§ **Task directions**
Copy every record that appears below, exactly as it stands.

§ **Extracted data**
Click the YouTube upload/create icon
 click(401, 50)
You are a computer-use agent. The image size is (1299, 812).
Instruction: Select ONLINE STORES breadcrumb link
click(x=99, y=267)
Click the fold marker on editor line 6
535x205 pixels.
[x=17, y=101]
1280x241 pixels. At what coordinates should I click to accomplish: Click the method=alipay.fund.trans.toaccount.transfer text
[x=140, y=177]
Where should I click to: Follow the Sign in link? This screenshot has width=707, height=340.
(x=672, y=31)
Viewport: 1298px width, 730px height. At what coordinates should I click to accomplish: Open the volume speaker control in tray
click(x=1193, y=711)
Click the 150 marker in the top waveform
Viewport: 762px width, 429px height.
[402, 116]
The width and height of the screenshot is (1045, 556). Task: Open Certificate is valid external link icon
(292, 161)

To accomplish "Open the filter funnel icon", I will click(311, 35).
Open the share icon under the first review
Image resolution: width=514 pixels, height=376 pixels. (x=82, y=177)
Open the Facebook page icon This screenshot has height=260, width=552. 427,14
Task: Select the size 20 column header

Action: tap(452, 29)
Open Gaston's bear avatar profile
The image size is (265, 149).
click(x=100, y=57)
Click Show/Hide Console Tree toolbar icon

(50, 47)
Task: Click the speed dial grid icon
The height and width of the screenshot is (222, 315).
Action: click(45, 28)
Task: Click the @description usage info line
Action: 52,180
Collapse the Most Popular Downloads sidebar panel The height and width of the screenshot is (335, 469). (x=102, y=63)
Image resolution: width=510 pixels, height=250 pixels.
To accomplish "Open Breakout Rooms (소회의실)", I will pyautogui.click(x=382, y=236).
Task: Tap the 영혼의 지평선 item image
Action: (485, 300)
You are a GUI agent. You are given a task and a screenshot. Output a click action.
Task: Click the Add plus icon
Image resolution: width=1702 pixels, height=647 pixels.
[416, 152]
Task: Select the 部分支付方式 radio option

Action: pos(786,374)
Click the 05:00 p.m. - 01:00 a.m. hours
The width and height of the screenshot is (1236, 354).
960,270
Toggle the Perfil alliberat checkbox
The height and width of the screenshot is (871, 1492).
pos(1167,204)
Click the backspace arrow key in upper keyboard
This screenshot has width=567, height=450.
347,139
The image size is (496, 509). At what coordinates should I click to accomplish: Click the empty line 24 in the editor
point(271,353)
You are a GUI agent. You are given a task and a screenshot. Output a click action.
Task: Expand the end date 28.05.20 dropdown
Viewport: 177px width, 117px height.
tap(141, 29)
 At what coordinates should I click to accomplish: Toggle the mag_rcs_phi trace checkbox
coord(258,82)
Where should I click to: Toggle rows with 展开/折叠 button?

§ **The answer**
Click the YouTube upload/create icon
 click(401, 50)
You are a computer-use agent. The image size is (1299, 812).
Instruction: Select ONLINE STORES breadcrumb link
click(x=99, y=267)
Click the fold marker on editor line 6
535x205 pixels.
[x=17, y=101]
1280x241 pixels. At what coordinates should I click to accomplish: Click the method=alipay.fund.trans.toaccount.transfer text
[x=140, y=177]
Where should I click to: Follow the Sign in link? This screenshot has width=707, height=340.
(x=672, y=31)
Viewport: 1298px width, 730px height. At what coordinates should I click to accomplish: Open the volume speaker control in tray
click(x=1193, y=711)
Click the 150 marker in the top waveform
Viewport: 762px width, 429px height.
[402, 116]
The width and height of the screenshot is (1045, 556). Task: Open Certificate is valid external link icon
(292, 161)

To accomplish "Open the filter funnel icon", I will click(311, 35).
Open the share icon under the first review
Image resolution: width=514 pixels, height=376 pixels. (x=82, y=177)
Open the Facebook page icon This screenshot has height=260, width=552. 427,14
Task: Select the size 20 column header

Action: tap(452, 29)
Open Gaston's bear avatar profile
The image size is (265, 149).
click(x=100, y=57)
Click Show/Hide Console Tree toolbar icon

(50, 47)
Task: Click the speed dial grid icon
The height and width of the screenshot is (222, 315).
Action: click(45, 28)
Task: Click the @description usage info line
Action: 52,180
Collapse the Most Popular Downloads sidebar panel The height and width of the screenshot is (335, 469). (x=102, y=63)
Image resolution: width=510 pixels, height=250 pixels.
To accomplish "Open Breakout Rooms (소회의실)", I will pyautogui.click(x=382, y=236).
Task: Tap the 영혼의 지평선 item image
Action: (485, 300)
You are a GUI agent. You are given a task and a screenshot. Output a click action.
Task: Click the Add plus icon
Image resolution: width=1702 pixels, height=647 pixels.
[416, 152]
Task: Select the 部分支付方式 radio option

Action: pos(786,374)
Click the 05:00 p.m. - 01:00 a.m. hours
The width and height of the screenshot is (1236, 354).
960,270
Toggle the Perfil alliberat checkbox
The height and width of the screenshot is (871, 1492).
pos(1167,204)
Click the backspace arrow key in upper keyboard
This screenshot has width=567, height=450.
347,139
The image size is (496, 509). At what coordinates should I click to accomplish: Click the empty line 24 in the editor
point(271,353)
You are a GUI agent. You are given a task and a screenshot. Output a click action.
Task: Expand the end date 28.05.20 dropdown
Viewport: 177px width, 117px height.
tap(141, 29)
 At what coordinates should I click to accomplish: Toggle the mag_rcs_phi trace checkbox
coord(258,82)
Where should I click to: Toggle rows with 展开/折叠 button?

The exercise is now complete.